● Aim of the task
Pictures stay out; everything else in the listing below is to be restated word for word.

#####

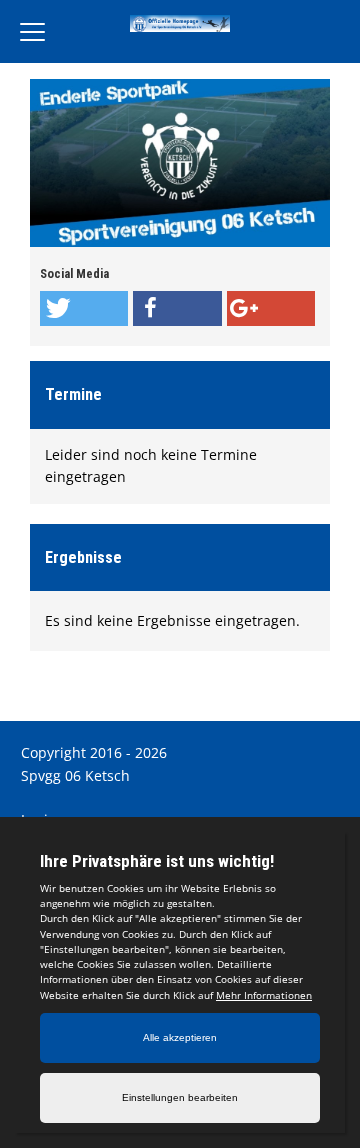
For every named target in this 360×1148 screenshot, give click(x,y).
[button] (84, 308)
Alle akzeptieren (180, 1037)
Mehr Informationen (264, 995)
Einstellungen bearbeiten (180, 1097)
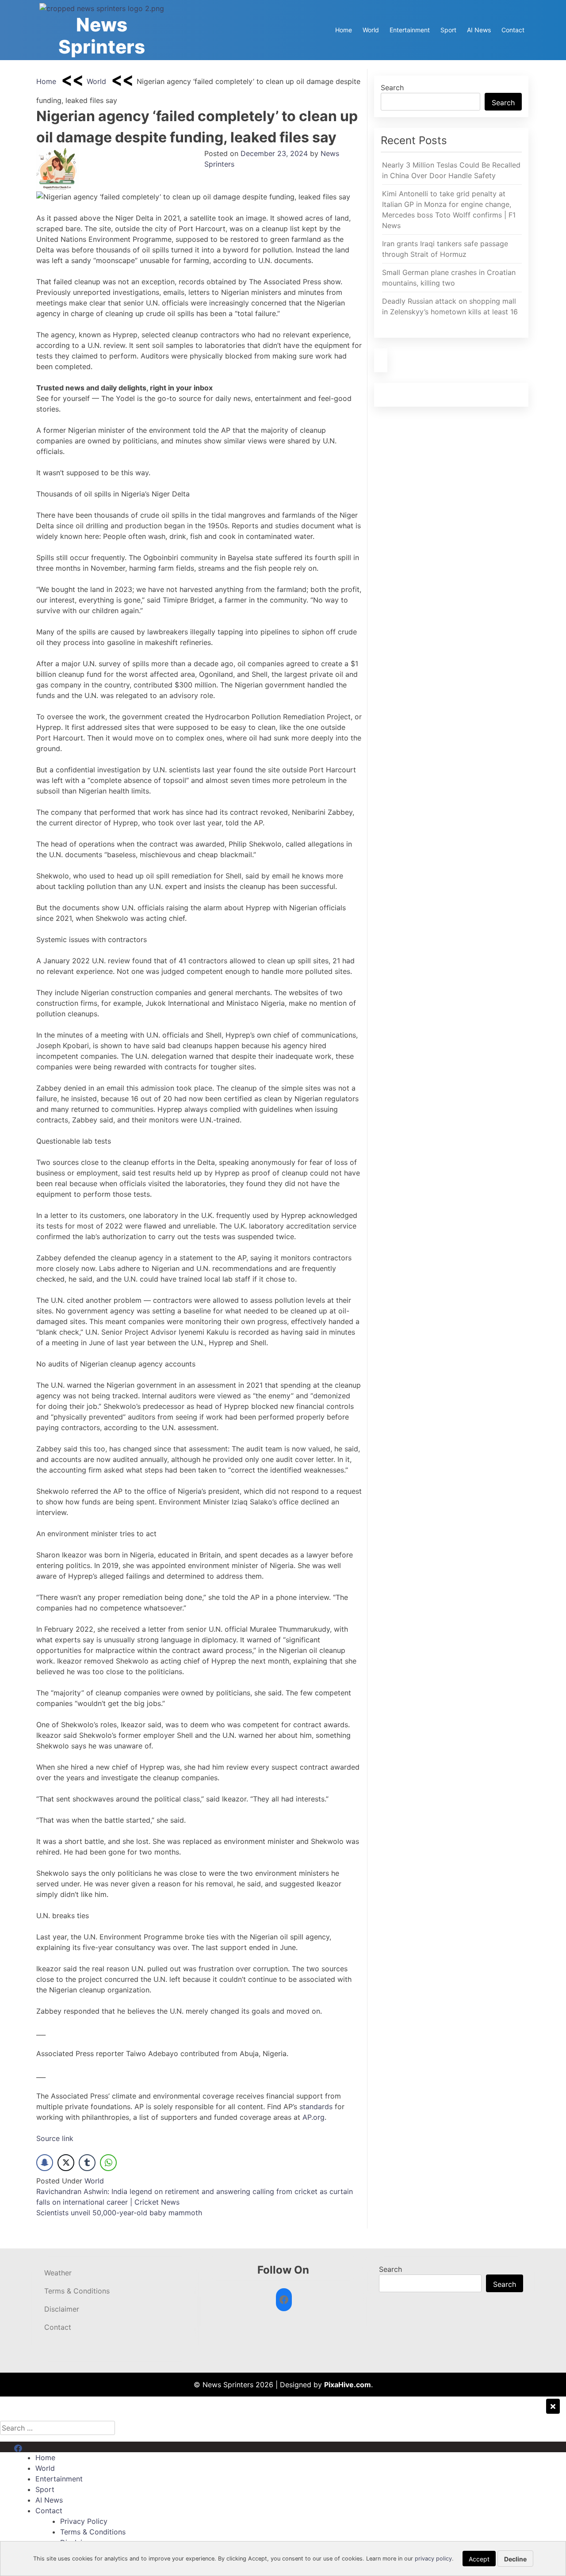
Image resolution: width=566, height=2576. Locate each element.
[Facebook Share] (44, 2162)
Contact (512, 30)
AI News (479, 30)
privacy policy (433, 2558)
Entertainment (410, 30)
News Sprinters (101, 35)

#####

● Solution to this exercise
For every named target in this 360×1148 screenshot, give click(x,y).
[button] (84, 308)
Alle akzeptieren (180, 1037)
Mehr Informationen (264, 995)
Einstellungen bearbeiten (180, 1097)
Image resolution: width=566, height=2576. Locate each element.
[Facebook Share] (44, 2162)
Contact (512, 30)
AI News (479, 30)
privacy policy (433, 2558)
Entertainment (410, 30)
News Sprinters (101, 35)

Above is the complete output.